Everyone is afraid of something. We all have fears. Some big. Some little. Some that could shake us to the core. Mr. Lowe no doubt experienced fear that morning, and the student he met with the gun had fears. In February 2020 on a Thursday morning the weather in Spartanburg, SC, where I (Jed) live, was quite volatile, and fear was almost tangible across the area. Local meteorologists were on television bright and early, warning of potentially hazardous weather approaching. Even a meteorologist from New York City that I follow on Instagram, @reedmcdonough, posted alerts on his social media for dangerous conditions across our region. Based on the confidence the weather forecasters had that severe weather was incoming, I was surprised that schools didn't delay or cancel for the day. “Safety is paramount” was the favorite slogan of one local high school principal. Yet this particular morning, no district in the county opted for a day off. Buses rolled out at their usual time, kids filled the schools up, and the day of learning began.
Around 10am the first tornado siren sounded. It was so odd to hear it blaring early in the day. Tornadoes are not extremely common in the area like they are in the infamous tornado alley of the Midwestern United States, but if we do get them, they come later in the afternoon once the heat of the day has juiced up the atmosphere. I was at home that day, not in a classroom teaching, but my first thought as the wailing alarm continued was, “Poor kids at school. I bet they're terrified.”
I always think about the students at school because of the countless tornado drills I endured as both a student and teacher, and because of my niece Sophie. She, like lots of students, (myself included when I was a kid), is terrified of storms. At the first rumble of thunder nearby, she and I always exchange a quick text or brief phone call to ease her fears of what could be headed our way thanks to the thunder that alerts us. She calls me because I am a bit of a weather nerd, and she's convinced that I know where the storms are headed. She's not wrong. I do know. If I weren't an educator I would be on air for The Weather Channel no doubt! I study the weather probably more than any topic other than education. I get my obsession with the weather from my great grandma Maudie. I spent lots of time with her as a kid and she loved all things weather. She even had a little ceramic owl that changed colors based on the barometric pressure. The darker the color, the wetter/snowier the weather. Who knows if it was accurate, but I was obsessed with it. When Maudie passed away, she willed me that little owl. I am looking at it as I type this.

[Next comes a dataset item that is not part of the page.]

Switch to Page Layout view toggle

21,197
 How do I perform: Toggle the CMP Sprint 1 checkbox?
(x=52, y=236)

Within minutes of the initial siren sound, my phone began to blow up. The first text … Sophie. She was at school with a book over her head. The next one, my oldest niece, Taylor. She took a pic in the hallway in a face down position with an algebra book the only thing between her head and a cinder block wall. Not long after that my teacher friends began to text wanting updates about the storm's path. Word gets around about my weather knowledge thanks to social media. Students across the county were hunkered in place just like the drills had taught them to be, but this was no drill. The storms were loud, full of heavy rain, and indeed a real tornado.

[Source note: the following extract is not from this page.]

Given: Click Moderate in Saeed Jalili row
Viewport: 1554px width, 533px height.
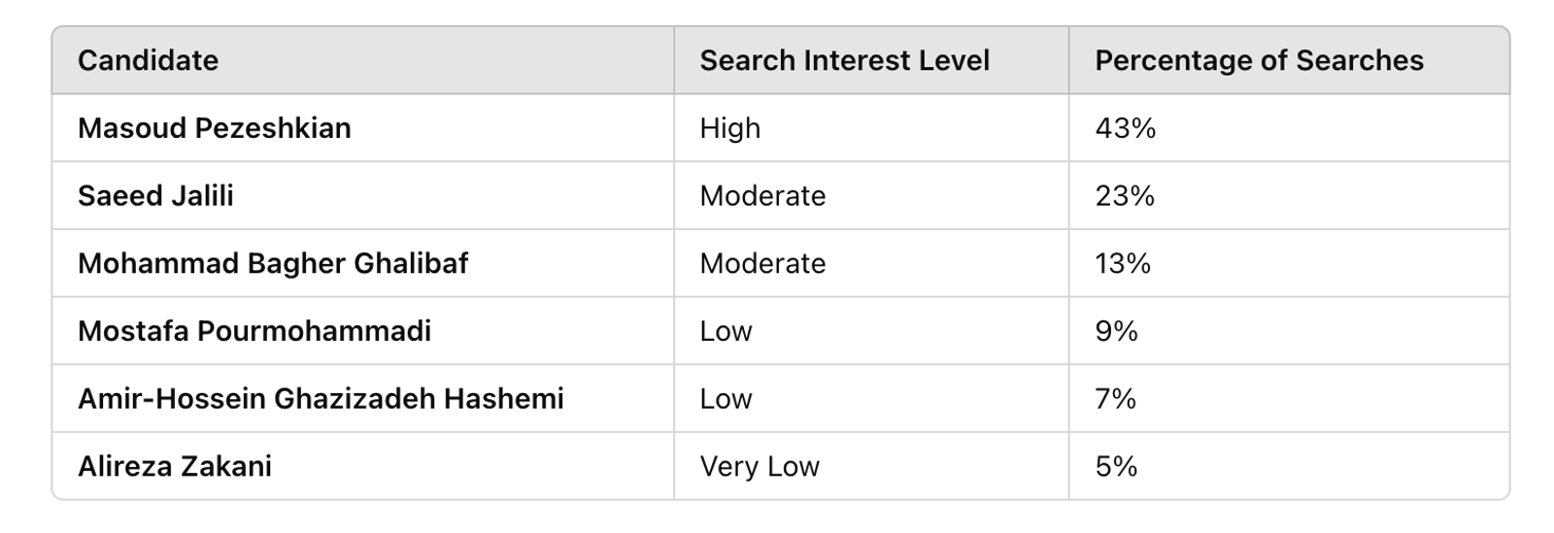Looking at the screenshot, I should tap(762, 196).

It struck through the heart of town. It passed right over my old school taking down lots of neighborhood trees and power lines. It moved right over or within a mile of at least five or six other schools that I was connected to. The kids were terrified and many teachers were too, as their own kids were battening down in hallways without them. Luckily, no one was seriously injured, but lots of damage was done, more than just physical. Emotional damage occurred that morning as frightened students of all ages hid under their books, fearing the worst. According to my nieces they stayed in position for more than an hour. Not long after the first alarm sounded another went off and a new storm was approaching. The initial hour turned into two, three more hours. Teachers were delivering lunches in the hallways and asking students to eat with one hand and stay covered with the other. I cannot fathom how unnerving it all must have been. It gives me anxiety just to type about it.